> What you need to do
Recast the lines of the entries below, from the line containing "Click the blue" up to and including the line containing "point(993,686)", as a Markdown table with the columns No. and Line, leaving out any blank lines.

> Listing

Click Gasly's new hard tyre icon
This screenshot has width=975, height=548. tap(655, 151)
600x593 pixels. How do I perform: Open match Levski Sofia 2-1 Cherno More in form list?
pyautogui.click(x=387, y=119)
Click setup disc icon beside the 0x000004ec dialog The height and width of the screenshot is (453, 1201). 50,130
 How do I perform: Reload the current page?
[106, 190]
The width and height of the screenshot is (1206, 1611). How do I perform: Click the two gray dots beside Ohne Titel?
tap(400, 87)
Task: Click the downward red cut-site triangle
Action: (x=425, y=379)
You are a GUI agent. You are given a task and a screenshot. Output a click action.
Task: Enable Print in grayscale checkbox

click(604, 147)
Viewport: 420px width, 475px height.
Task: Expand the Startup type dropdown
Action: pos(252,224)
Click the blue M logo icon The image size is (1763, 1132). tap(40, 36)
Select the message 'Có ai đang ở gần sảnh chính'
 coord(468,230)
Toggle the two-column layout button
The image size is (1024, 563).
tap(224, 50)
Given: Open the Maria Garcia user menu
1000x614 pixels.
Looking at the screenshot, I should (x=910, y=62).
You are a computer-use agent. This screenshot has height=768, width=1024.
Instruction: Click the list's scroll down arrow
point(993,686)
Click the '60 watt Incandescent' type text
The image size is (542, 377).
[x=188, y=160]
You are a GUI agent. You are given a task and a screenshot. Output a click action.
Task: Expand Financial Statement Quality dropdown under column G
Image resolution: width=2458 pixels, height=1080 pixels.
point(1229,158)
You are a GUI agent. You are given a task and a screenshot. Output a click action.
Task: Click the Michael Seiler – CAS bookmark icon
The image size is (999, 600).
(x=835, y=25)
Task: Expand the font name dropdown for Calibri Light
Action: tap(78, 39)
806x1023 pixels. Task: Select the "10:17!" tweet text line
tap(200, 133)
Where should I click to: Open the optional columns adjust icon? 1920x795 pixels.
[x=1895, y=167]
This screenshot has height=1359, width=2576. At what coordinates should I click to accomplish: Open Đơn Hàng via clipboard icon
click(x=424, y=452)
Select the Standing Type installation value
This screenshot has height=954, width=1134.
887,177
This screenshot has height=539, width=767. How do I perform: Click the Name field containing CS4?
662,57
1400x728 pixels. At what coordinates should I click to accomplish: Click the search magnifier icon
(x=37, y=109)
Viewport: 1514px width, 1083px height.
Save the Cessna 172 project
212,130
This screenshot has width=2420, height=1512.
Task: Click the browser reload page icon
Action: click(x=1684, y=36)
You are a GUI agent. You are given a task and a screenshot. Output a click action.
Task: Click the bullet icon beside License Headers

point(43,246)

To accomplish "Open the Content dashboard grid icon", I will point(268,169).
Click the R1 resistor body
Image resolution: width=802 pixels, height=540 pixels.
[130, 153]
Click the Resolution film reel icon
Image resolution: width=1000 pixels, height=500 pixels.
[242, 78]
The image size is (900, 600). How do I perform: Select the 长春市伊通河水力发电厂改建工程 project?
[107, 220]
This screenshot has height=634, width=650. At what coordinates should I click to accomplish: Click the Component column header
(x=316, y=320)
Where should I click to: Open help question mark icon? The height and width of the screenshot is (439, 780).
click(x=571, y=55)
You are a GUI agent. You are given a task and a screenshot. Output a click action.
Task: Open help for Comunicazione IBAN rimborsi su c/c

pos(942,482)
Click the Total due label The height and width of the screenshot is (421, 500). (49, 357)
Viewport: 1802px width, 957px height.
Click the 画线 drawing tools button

> Exercise solution
| No. | Line |
|---|---|
| 1 | Click the blue M logo icon The image size is (1763, 1132). tap(40, 36) |
| 2 | Select the message 'Có ai đang ở gần sảnh chính' |
| 3 |  coord(468,230) |
| 4 | Toggle the two-column layout button |
| 5 | The image size is (1024, 563). |
| 6 | tap(224, 50) |
| 7 | Given: Open the Maria Garcia user menu |
| 8 | 1000x614 pixels. |
| 9 | Looking at the screenshot, I should (x=910, y=62). |
| 10 | You are a computer-use agent. This screenshot has height=768, width=1024. |
| 11 | Instruction: Click the list's scroll down arrow |
| 12 | point(993,686) |